La loi dont la réforme permettra la réduction des peines des membres de l'ETA, en attendant la clarification de la CJUE en raison des doutes de la Cour nationale

L'application en Espagne du Règlement européen sur la reconnaissance mutuelle des peines pénales — qui cherche désormais à se réformer et qui aboutira à la réduction des peines des membres éminents de l'ETA — et a soulevé des doutes devant la Cour nationale, qui, en décembre de l'année dernière, a présenté une question préjudicielle devant la Cour de justice de l'Union européenne (CJUE) avant de l'appliquer à l'une des affaires pour lesquelles la leader de l'ETA, Soledad Iparraguirre, 'Anboto', a été jugée.

Des sources du Tribunal National confirment que ces les doutes ne sont pas encore levés par la justice européenne, Par conséquent, le cas d'Anboto reste en attente de résolution. Il s'agissait de répéter, sur ordre de la Cour suprême, la formulation d'une phrase dans laquelle le leader de l'ETA avait été acquitté pour sa participation à un attentat commis en 1997 contre un commissariat de police d'Oviedo.

Avant d'obéir à la Cour suprême, la deuxième section de la chambre pénale a fait part de ses doutes techniques à la CJUE, notamment concernant l'exclusion absolue des effets des jugements définitifs antérieurs rendus dans d'autres États membres de l'UE.

Une « nécessité », selon le gouvernement

Cette question a été rappelée ce mardi par la porte-parole du gouvernement, Pilar Alegría, lors de la conférence de presse après le Conseil des ministres. Il a expressément indiqué que l'instance judiciaire avait déjà alerté du « il faut maintenant intégrer la réglementation européenne dans la législation espagnole », et qu'à partir de là « le processus parlementaire de ce projet de loi commence ».

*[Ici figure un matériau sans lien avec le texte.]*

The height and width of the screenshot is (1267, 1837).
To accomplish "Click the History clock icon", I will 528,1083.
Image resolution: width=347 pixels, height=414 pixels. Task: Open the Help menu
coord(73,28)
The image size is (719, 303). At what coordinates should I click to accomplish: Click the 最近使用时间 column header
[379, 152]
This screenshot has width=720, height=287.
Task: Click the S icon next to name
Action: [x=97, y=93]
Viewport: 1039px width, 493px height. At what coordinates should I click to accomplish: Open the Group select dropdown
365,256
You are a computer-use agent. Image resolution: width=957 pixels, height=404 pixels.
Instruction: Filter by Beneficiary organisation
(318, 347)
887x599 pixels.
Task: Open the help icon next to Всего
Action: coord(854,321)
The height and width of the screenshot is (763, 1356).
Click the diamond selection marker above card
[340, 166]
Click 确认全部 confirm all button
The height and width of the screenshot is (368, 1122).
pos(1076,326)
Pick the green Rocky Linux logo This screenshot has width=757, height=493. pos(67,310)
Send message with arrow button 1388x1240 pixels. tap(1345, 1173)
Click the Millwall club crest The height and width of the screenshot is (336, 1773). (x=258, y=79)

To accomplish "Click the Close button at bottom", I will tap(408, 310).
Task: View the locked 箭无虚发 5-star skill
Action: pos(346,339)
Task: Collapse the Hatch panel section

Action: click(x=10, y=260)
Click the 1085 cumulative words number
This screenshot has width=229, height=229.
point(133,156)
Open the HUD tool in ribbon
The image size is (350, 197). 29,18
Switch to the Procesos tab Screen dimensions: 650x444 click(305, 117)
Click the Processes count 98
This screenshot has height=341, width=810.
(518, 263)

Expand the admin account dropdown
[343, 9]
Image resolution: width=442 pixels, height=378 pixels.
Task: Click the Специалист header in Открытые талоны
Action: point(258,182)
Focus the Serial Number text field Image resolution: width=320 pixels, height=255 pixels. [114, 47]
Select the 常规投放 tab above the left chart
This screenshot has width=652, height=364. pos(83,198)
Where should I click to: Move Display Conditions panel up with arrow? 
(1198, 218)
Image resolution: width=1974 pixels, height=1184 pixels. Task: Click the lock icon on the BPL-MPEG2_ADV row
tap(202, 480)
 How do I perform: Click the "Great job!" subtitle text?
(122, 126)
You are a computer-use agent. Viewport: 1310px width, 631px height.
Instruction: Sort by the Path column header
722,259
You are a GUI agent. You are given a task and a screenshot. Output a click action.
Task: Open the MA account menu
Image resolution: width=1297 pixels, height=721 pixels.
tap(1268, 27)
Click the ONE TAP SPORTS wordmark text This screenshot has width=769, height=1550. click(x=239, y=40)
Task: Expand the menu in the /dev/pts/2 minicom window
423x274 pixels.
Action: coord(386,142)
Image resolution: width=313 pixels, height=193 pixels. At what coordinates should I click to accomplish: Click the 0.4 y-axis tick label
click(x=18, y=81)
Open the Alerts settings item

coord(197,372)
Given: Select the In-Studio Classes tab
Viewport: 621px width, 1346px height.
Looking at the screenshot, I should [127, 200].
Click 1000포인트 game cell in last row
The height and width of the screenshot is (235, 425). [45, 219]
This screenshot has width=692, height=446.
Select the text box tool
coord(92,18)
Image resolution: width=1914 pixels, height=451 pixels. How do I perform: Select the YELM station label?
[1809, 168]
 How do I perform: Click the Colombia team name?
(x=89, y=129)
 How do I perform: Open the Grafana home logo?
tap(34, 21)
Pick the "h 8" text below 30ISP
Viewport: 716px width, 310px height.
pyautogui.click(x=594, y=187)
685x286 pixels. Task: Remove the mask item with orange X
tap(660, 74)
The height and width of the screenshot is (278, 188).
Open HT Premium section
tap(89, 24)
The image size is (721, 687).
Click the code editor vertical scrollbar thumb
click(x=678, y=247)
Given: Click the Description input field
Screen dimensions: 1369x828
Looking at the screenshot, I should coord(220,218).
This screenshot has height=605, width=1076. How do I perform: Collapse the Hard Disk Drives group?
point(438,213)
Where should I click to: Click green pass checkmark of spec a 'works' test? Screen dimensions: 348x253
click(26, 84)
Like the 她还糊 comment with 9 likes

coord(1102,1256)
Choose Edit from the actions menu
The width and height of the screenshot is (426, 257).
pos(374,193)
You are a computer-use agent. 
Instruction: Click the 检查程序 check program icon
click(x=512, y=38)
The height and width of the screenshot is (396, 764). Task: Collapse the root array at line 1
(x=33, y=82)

Dans la lettre envoyée à la CJUE, les juges de la Cour ont souligné que la législation actuelle – qui cherche désormais à être réformée – empêche de donner toute reconnaissance aux condamnations étrangères, Ainsi, une double poursuite en France et en Espagne aurait pour conséquence que « Anboto » devrait être condamnée en Espagne, « en plus d'avoir purgé la peine de 20 ans consolidée en France », donc elle devrait purger « la peine de 30 ans ». années qui seraient très probablement prononcées en Espagne, combinées à d'autres peines prononcées (…), lou que cela représenterait un total d'au moins 50 ans d'emprisonnement effectif. »

L'impossibilité de combiner les peines prononcées dans les deux pays en une seule peine limitée dans le temps impliquerait, de l'avis de la Cour nationale, « un grave disproportion punitivece qui constituerait une discrimination à l'égard de ceux qui n'ont été condamnés que dans un seul pays. » Cela entraînerait également « une inégalité avec les peines imposées aux auteurs matériels des faits, ayant été condamné pour ceux-ci dans un seul pays ».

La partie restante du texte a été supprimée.